▸ **Data extract**:
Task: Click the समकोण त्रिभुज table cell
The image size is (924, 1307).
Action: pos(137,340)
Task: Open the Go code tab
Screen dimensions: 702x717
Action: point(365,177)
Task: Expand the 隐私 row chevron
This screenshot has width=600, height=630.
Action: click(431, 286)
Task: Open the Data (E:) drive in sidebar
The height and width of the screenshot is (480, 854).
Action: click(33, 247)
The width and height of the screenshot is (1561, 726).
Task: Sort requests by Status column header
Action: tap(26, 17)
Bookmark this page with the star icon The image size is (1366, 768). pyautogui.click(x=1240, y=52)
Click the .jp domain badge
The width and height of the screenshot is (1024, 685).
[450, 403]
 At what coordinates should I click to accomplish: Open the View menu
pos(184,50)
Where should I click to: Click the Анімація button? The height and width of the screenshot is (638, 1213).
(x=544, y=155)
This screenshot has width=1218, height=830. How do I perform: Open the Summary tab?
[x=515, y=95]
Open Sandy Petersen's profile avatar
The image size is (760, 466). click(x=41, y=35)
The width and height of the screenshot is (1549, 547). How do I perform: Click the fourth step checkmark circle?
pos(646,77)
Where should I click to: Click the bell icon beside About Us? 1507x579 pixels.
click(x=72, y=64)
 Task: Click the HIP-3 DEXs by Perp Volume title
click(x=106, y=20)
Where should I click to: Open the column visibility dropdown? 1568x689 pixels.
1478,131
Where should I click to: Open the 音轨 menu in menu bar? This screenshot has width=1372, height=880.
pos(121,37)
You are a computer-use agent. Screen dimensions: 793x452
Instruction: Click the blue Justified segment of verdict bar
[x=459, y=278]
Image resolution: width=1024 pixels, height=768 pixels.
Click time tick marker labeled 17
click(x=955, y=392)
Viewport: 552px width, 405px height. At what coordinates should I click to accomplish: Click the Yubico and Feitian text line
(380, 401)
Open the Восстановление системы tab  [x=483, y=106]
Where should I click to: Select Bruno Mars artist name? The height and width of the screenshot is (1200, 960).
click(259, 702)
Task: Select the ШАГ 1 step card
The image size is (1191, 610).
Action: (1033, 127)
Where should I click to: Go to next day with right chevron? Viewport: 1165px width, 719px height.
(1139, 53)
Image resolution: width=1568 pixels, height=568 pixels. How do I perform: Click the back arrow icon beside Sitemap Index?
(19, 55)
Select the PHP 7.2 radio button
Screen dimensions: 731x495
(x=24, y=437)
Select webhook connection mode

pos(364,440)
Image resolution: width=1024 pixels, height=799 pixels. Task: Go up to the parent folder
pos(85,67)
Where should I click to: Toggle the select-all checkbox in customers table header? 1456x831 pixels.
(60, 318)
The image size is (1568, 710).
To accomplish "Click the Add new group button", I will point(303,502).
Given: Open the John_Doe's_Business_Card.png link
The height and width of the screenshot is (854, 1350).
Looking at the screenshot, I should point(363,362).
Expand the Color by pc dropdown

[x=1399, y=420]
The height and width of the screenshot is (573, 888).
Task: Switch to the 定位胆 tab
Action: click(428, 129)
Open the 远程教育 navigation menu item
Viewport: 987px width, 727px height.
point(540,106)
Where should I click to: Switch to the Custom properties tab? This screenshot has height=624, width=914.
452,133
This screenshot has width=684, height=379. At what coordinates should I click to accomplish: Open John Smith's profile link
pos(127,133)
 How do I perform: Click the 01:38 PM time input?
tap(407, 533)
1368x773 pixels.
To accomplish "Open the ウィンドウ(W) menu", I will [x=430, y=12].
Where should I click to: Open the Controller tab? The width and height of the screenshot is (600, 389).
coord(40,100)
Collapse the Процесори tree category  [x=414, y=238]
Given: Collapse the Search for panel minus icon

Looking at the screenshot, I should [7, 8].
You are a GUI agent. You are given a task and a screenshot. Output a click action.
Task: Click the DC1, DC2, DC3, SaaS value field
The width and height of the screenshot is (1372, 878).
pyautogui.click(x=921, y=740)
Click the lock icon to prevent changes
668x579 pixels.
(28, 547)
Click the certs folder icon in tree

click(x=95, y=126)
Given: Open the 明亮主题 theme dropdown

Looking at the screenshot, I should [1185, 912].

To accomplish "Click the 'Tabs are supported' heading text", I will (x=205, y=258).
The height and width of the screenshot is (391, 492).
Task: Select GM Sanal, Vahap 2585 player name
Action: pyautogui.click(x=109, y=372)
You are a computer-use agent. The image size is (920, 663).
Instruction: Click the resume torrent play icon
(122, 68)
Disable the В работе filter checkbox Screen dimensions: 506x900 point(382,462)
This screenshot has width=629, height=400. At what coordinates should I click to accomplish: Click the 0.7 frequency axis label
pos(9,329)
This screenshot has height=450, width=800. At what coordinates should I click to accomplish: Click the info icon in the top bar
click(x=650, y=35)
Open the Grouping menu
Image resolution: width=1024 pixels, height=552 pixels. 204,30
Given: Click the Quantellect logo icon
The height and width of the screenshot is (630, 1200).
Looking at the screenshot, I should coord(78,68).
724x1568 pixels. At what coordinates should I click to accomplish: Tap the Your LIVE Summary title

▸ **What needs to be done**: If a line in the entries above has the word "agent", copy it.

▸ **Written response**:
You are a computer-use agent. Screen dimensions: 793x452
You are a GUI agent. You are given a task and a screenshot. Output a click action.
You are a computer-use agent. The image size is (920, 663).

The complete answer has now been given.